Он вернулся в землянку, зажег керосиновую лампу и направился в сарай. Замка здесь не имелось, однако он и так чувствовал – сюда никто не заходил. Кучу хлама, под которой спрятаны деньги, никто не тревожил. На всякий случай Скок подкрутил фитиль и поднял лампу повыше, стараясь углядеть – не прячется ли кто в дальнем углу, и вдруг увидел висящую на гвозде не то простыню, не то старую скатерть. Присмотревшись, Скок понял: перед ним вовсе не предмет домашнего обихода, а человеческая фигура, закутанная во что-то бесформенное.
– Ты кто? – спросил он. – И чего тут делаешь?
Человек молчал.
Скок поднес фонарь к лицу незнакомца, и его словно пронзило током. Колени внезапно подогнулись, и он чуть не сел на земляной пол сарая.
Перед ним стояла мать!
Скок никогда не отличался трусостью, однако на сей раз самообладание отказало ему. Гортань перехватило, словно некто сжал ее ледяной дланью. Он не мог вымолвить ни слова. Мать смотрела ему в лицо мертвыми глазами и тоже молчала.
Наконец столбняк немного отпустил нашего героя. Сколько на это понадобилось времени: пять минут или час? Лампа в его руках уже начала чадить.
– Ты зачем явилась, мамаша? – прошептал Скок.
Существо не отвечало и все так же неподвижно пялилось на сына.
«Девять дней когда?.. – соображал Скок.
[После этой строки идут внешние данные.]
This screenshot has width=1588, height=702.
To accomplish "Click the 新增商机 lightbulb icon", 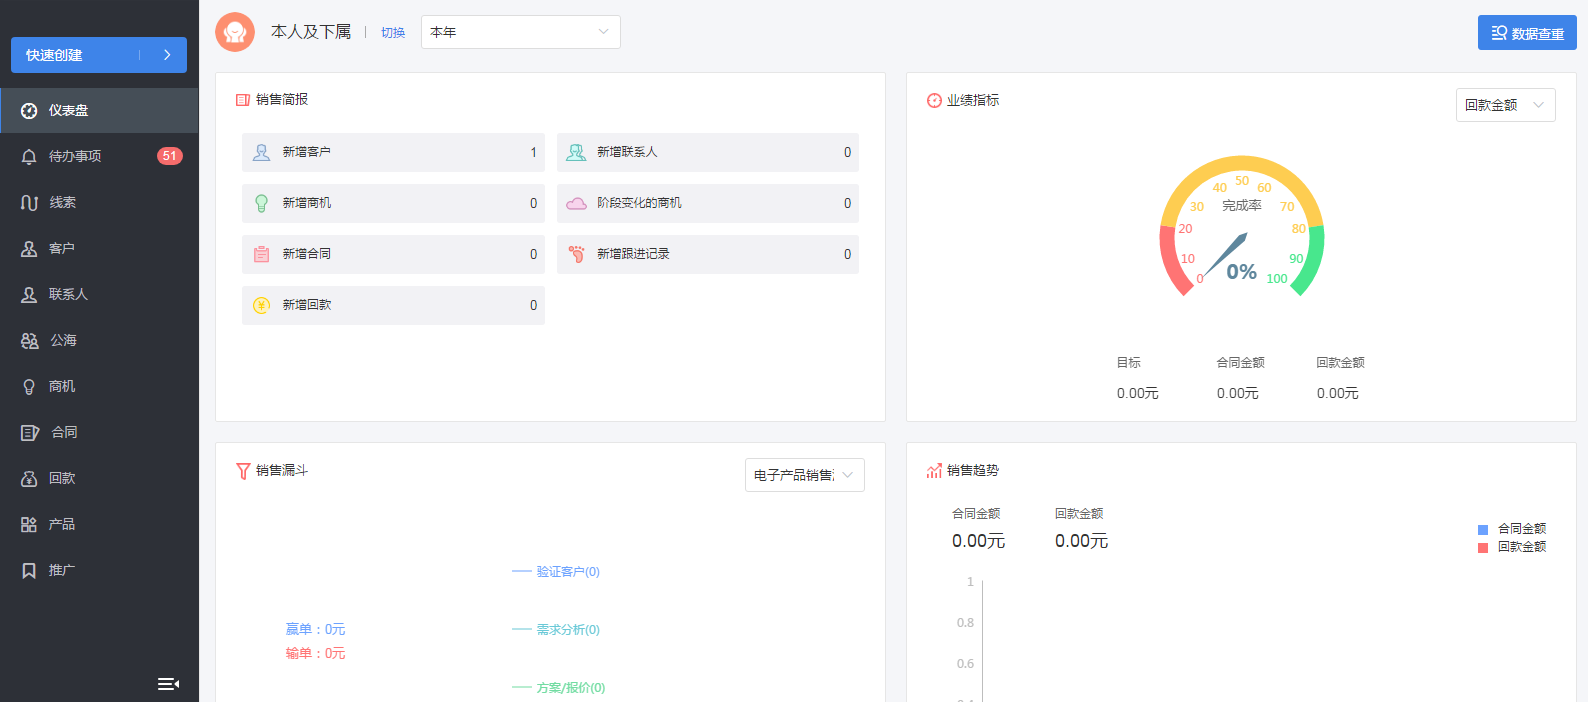I will tap(262, 204).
Мысли метались в голове, точно вольные птички, попавшие в клетку. – Завтра?.. Нет, кажется, послезавтра… Чего она явилась?.. За мной?..»
– Я не виноват! – вдруг заорал он. – В смерти твоей не виноват! Я не хотел!..
Мать не двигалась.
Он расхрабрился и тронул ее за плечо:
– Пойдем в дом.
Она молчала.
– Пойдем, мамаша.
Скок потянул ее за руку. Рука была холодная, как лед, и Скока передернуло от омерзения.
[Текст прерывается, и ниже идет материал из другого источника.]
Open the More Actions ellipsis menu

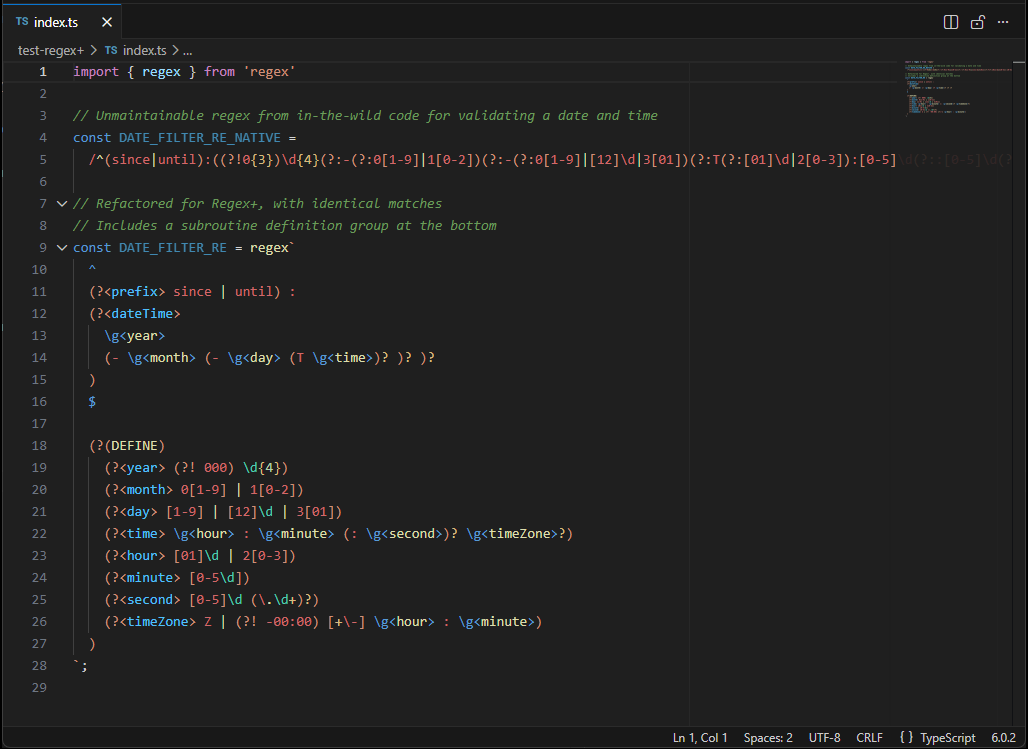[x=1004, y=21]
Мамаша безропотно пошла вперед, ведомая за руку сыном. Во дворе было совсем темно. Скок отворил дверь землянки и пропустил мать вперед.
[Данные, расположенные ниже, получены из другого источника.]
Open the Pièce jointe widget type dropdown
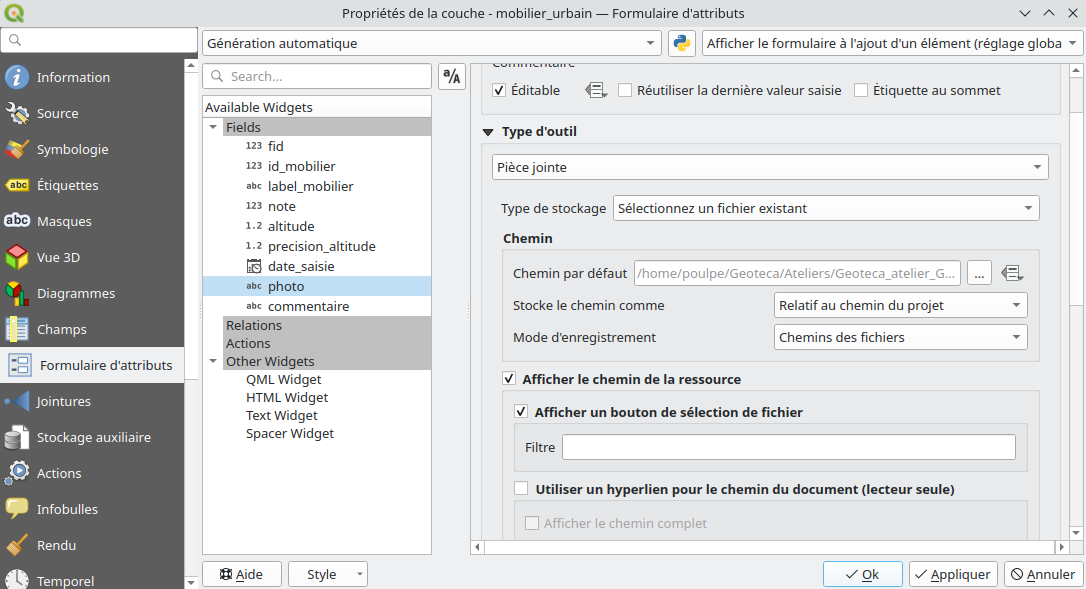The width and height of the screenshot is (1086, 589). coord(770,167)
«Что с ней делать? – лихорадочно размышлял он. – А если кто-нибудь войдет?»
Хотя кто мог явиться сюда среди ночи?
Мамаша и в землянке вела себя точно так же, как и в сарае. Она неподвижно стояла посреди комнаты.
– Ты зачем пришла? – спросил Скок. – Почему тебе в могиле не лежится? Чего мне теперь с тобой делать? На девять дней придут люди тебя поминать, а ты – вот она, «пожалте бриться». Очень мило, ничего не скажешь. И куда прикажешь сейчас тебя положить. Вот что. Давай-ка под кровать. Тебе ведь все равно – где лежать. Места там полно…
19
Утром, часов эдак в семь, когда все нормальные люди досматривают самые сладкие утренние сны, в квартире Севастьянова раздался телефонный звонок. Профессор проснулся, когда телефон надрывался в пятый или в шестой раз. Некоторое время он лежал, сонно размышляя: кому это он вдруг понадобился в такую рань? Аппарат не умолкал. Чертыхнувшись, Севастьянов поднялся со своего ложа и прошлепал в прихожую.
– Да? – пробурчал он в трубку.
– Спишь, Серёнька?
Вначале Севастьянов даже не понял, кто говорит.
– Само собой, – недовольный фамильярным обращением, произнес он.
– А у меня есть новости, – продолжал вещать голос. – И какие! Ты, парень, обалдеешь.